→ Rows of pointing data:
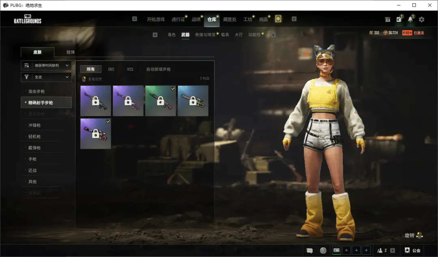The height and width of the screenshot is (257, 438).
Task: Click the notification bell icon
Action: [410, 19]
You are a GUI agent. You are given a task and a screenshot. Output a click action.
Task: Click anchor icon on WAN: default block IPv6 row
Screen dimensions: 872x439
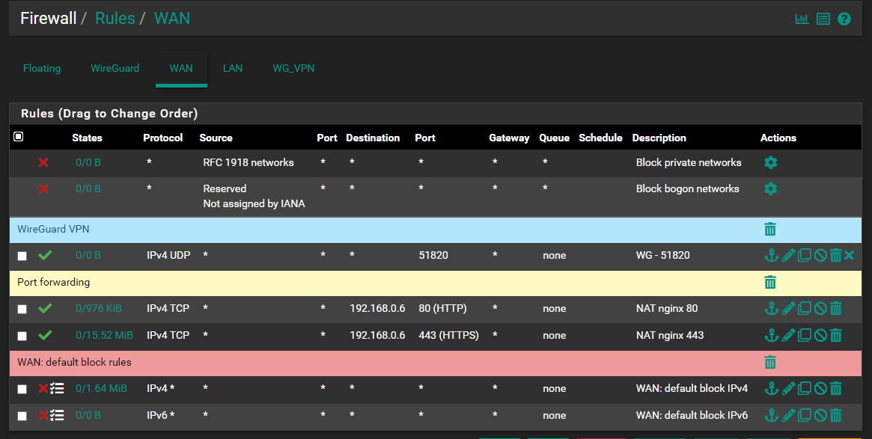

→ Instructions to follow: Transcribe every line of the rows above word for word, omitting the pictures.

→ Completed task:
The height and width of the screenshot is (257, 438).
Task: Click the notification bell icon
Action: [410, 19]
You are a GUI agent. You are given a task and a screenshot. Output a click action.
Task: Click anchor icon on WAN: default block IPv6 row
Screen dimensions: 872x439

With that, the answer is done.